**WHAT IS EXPECTED**
Repeat the records below verbatim.

Dataset entries:
──────

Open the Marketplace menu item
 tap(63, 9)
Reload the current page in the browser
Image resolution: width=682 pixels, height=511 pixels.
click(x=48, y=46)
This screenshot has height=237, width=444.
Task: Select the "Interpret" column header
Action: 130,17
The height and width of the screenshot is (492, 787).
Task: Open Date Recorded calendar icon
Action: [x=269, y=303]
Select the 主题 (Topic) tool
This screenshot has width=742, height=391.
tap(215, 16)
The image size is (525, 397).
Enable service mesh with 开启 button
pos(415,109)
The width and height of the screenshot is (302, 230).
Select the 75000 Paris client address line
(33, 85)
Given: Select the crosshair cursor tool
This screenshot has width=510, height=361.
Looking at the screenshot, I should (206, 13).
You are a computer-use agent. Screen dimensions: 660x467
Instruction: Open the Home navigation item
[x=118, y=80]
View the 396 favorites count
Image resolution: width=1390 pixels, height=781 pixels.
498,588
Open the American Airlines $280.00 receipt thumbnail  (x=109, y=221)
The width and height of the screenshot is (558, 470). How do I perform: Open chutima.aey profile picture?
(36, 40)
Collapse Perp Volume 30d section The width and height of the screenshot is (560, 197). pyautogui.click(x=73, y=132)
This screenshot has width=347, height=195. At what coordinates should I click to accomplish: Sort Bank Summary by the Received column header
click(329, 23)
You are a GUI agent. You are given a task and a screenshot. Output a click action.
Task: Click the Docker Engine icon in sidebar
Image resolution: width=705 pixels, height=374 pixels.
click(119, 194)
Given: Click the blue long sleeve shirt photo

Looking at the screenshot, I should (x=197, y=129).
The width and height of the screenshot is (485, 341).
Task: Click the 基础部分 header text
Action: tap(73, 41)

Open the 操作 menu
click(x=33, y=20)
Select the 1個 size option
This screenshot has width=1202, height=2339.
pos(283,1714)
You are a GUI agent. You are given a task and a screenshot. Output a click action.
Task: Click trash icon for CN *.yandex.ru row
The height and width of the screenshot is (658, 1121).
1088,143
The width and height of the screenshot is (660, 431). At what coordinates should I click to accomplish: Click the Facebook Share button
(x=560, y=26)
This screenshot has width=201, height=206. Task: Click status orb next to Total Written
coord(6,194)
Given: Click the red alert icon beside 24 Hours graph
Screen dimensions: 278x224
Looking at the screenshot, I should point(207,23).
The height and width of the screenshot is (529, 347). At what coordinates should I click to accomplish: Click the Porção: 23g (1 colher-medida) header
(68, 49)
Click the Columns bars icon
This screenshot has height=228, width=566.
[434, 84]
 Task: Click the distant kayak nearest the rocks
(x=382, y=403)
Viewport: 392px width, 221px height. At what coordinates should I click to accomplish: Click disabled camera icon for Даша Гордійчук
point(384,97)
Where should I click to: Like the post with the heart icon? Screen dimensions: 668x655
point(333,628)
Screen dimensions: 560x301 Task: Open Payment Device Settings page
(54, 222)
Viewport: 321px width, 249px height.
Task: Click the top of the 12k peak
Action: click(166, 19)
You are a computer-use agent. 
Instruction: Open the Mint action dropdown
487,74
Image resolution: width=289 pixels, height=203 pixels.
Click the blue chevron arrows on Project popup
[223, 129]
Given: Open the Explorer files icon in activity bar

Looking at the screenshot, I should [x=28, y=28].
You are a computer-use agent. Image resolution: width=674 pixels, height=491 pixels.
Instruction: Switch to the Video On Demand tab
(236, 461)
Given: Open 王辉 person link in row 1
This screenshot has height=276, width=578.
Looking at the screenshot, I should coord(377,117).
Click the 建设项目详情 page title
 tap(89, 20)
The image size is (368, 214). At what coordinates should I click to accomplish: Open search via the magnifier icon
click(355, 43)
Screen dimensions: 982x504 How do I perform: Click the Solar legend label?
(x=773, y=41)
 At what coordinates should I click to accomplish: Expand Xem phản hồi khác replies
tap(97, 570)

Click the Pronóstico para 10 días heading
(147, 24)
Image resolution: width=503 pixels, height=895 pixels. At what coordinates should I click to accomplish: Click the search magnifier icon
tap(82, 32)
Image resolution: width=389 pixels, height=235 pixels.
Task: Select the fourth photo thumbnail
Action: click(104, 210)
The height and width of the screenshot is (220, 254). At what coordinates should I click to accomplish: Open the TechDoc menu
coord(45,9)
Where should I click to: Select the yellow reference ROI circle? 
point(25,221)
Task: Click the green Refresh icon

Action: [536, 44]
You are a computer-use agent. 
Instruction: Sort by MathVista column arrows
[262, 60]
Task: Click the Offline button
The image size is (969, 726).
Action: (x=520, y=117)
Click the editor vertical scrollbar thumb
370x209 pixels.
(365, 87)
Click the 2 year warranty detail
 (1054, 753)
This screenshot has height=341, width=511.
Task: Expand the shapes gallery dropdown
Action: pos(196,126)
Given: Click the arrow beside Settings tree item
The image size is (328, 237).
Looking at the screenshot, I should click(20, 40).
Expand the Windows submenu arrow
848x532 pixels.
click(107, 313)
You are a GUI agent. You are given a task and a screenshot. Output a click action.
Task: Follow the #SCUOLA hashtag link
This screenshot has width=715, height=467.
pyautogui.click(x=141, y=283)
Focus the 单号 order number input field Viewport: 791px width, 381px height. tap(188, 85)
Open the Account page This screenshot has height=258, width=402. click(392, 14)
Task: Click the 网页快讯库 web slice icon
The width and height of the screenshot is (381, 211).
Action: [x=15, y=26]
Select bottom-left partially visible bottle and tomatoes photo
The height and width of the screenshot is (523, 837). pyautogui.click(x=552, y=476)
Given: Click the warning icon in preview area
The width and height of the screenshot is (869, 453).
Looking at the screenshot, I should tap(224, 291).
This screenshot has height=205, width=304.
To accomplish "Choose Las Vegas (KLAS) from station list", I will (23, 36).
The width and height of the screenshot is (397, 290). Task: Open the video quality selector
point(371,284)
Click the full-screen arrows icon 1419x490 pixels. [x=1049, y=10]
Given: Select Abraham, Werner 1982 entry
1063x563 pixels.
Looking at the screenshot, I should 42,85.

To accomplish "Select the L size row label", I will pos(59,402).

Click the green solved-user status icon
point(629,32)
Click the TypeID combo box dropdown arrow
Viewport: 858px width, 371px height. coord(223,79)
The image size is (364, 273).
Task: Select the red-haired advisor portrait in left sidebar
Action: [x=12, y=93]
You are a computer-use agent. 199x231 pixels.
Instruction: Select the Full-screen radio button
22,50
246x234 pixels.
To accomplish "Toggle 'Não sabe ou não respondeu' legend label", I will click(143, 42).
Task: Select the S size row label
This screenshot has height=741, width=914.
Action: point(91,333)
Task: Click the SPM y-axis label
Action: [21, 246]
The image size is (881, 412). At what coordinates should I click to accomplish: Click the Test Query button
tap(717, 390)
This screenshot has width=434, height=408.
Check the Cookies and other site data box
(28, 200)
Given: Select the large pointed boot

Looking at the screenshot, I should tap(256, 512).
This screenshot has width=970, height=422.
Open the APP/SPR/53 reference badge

──────

**EXERCISE ANSWER**
Open the Marketplace menu item
 tap(63, 9)
Reload the current page in the browser
Image resolution: width=682 pixels, height=511 pixels.
click(x=48, y=46)
This screenshot has height=237, width=444.
Task: Select the "Interpret" column header
Action: 130,17
The height and width of the screenshot is (492, 787).
Task: Open Date Recorded calendar icon
Action: [x=269, y=303]
Select the 主题 (Topic) tool
This screenshot has width=742, height=391.
tap(215, 16)
The image size is (525, 397).
Enable service mesh with 开启 button
pos(415,109)
The width and height of the screenshot is (302, 230).
Select the 75000 Paris client address line
(33, 85)
Given: Select the crosshair cursor tool
This screenshot has width=510, height=361.
Looking at the screenshot, I should (206, 13).
You are a computer-use agent. Screen dimensions: 660x467
Instruction: Open the Home navigation item
[x=118, y=80]
View the 396 favorites count
Image resolution: width=1390 pixels, height=781 pixels.
498,588
Open the American Airlines $280.00 receipt thumbnail  (x=109, y=221)
The width and height of the screenshot is (558, 470). How do I perform: Open chutima.aey profile picture?
(36, 40)
Collapse Perp Volume 30d section The width and height of the screenshot is (560, 197). pyautogui.click(x=73, y=132)
This screenshot has width=347, height=195. At what coordinates should I click to accomplish: Sort Bank Summary by the Received column header
click(329, 23)
You are a GUI agent. You are given a task and a screenshot. Output a click action.
Task: Click the Docker Engine icon in sidebar
Image resolution: width=705 pixels, height=374 pixels.
click(119, 194)
Given: Click the blue long sleeve shirt photo

Looking at the screenshot, I should (x=197, y=129).
The width and height of the screenshot is (485, 341).
Task: Click the 基础部分 header text
Action: tap(73, 41)

Open the 操作 menu
click(x=33, y=20)
Select the 1個 size option
This screenshot has width=1202, height=2339.
pos(283,1714)
You are a GUI agent. You are given a task and a screenshot. Output a click action.
Task: Click trash icon for CN *.yandex.ru row
The height and width of the screenshot is (658, 1121).
1088,143
The width and height of the screenshot is (660, 431). At what coordinates should I click to accomplish: Click the Facebook Share button
(x=560, y=26)
This screenshot has width=201, height=206. Task: Click status orb next to Total Written
coord(6,194)
Given: Click the red alert icon beside 24 Hours graph
Screen dimensions: 278x224
Looking at the screenshot, I should point(207,23).
The height and width of the screenshot is (529, 347). At what coordinates should I click to accomplish: Click the Porção: 23g (1 colher-medida) header
(68, 49)
Click the Columns bars icon
This screenshot has height=228, width=566.
[434, 84]
 Task: Click the distant kayak nearest the rocks
(x=382, y=403)
Viewport: 392px width, 221px height. At what coordinates should I click to accomplish: Click disabled camera icon for Даша Гордійчук
point(384,97)
Where should I click to: Like the post with the heart icon? Screen dimensions: 668x655
point(333,628)
Screen dimensions: 560x301 Task: Open Payment Device Settings page
(54, 222)
Viewport: 321px width, 249px height.
Task: Click the top of the 12k peak
Action: click(166, 19)
You are a computer-use agent. 
Instruction: Open the Mint action dropdown
487,74
Image resolution: width=289 pixels, height=203 pixels.
Click the blue chevron arrows on Project popup
[223, 129]
Given: Open the Explorer files icon in activity bar

Looking at the screenshot, I should [x=28, y=28].
You are a computer-use agent. Image resolution: width=674 pixels, height=491 pixels.
Instruction: Switch to the Video On Demand tab
(236, 461)
Given: Open 王辉 person link in row 1
This screenshot has height=276, width=578.
Looking at the screenshot, I should coord(377,117).
Click the 建设项目详情 page title
 tap(89, 20)
The image size is (368, 214). At what coordinates should I click to accomplish: Open search via the magnifier icon
click(355, 43)
Screen dimensions: 982x504 How do I perform: Click the Solar legend label?
(x=773, y=41)
 At what coordinates should I click to accomplish: Expand Xem phản hồi khác replies
tap(97, 570)

Click the Pronóstico para 10 días heading
(147, 24)
Image resolution: width=503 pixels, height=895 pixels. At what coordinates should I click to accomplish: Click the search magnifier icon
tap(82, 32)
Image resolution: width=389 pixels, height=235 pixels.
Task: Select the fourth photo thumbnail
Action: click(104, 210)
The height and width of the screenshot is (220, 254). At what coordinates should I click to accomplish: Open the TechDoc menu
coord(45,9)
Where should I click to: Select the yellow reference ROI circle? 
point(25,221)
Task: Click the green Refresh icon

Action: [536, 44]
You are a computer-use agent. 
Instruction: Sort by MathVista column arrows
[262, 60]
Task: Click the Offline button
The image size is (969, 726).
Action: (x=520, y=117)
Click the editor vertical scrollbar thumb
370x209 pixels.
(365, 87)
Click the 2 year warranty detail
 (1054, 753)
This screenshot has height=341, width=511.
Task: Expand the shapes gallery dropdown
Action: pos(196,126)
Given: Click the arrow beside Settings tree item
The image size is (328, 237).
Looking at the screenshot, I should click(20, 40).
Expand the Windows submenu arrow
848x532 pixels.
click(107, 313)
You are a GUI agent. You are given a task and a screenshot. Output a click action.
Task: Follow the #SCUOLA hashtag link
This screenshot has width=715, height=467.
pyautogui.click(x=141, y=283)
Focus the 单号 order number input field Viewport: 791px width, 381px height. tap(188, 85)
Open the Account page This screenshot has height=258, width=402. click(392, 14)
Task: Click the 网页快讯库 web slice icon
The width and height of the screenshot is (381, 211).
Action: [x=15, y=26]
Select bottom-left partially visible bottle and tomatoes photo
The height and width of the screenshot is (523, 837). pyautogui.click(x=552, y=476)
Given: Click the warning icon in preview area
The width and height of the screenshot is (869, 453).
Looking at the screenshot, I should tap(224, 291).
This screenshot has height=205, width=304.
To accomplish "Choose Las Vegas (KLAS) from station list", I will (23, 36).
The width and height of the screenshot is (397, 290). Task: Open the video quality selector
point(371,284)
Click the full-screen arrows icon 1419x490 pixels. [x=1049, y=10]
Given: Select Abraham, Werner 1982 entry
1063x563 pixels.
Looking at the screenshot, I should 42,85.

To accomplish "Select the L size row label", I will pos(59,402).

Click the green solved-user status icon
point(629,32)
Click the TypeID combo box dropdown arrow
Viewport: 858px width, 371px height. coord(223,79)
The image size is (364, 273).
Task: Select the red-haired advisor portrait in left sidebar
Action: [x=12, y=93]
You are a computer-use agent. 199x231 pixels.
Instruction: Select the Full-screen radio button
22,50
246x234 pixels.
To accomplish "Toggle 'Não sabe ou não respondeu' legend label", I will click(143, 42).
Task: Select the S size row label
This screenshot has height=741, width=914.
Action: point(91,333)
Task: Click the SPM y-axis label
Action: [21, 246]
The image size is (881, 412). At what coordinates should I click to accomplish: Click the Test Query button
tap(717, 390)
This screenshot has width=434, height=408.
Check the Cookies and other site data box
(28, 200)
Given: Select the large pointed boot

Looking at the screenshot, I should tap(256, 512).
This screenshot has width=970, height=422.
Open the APP/SPR/53 reference badge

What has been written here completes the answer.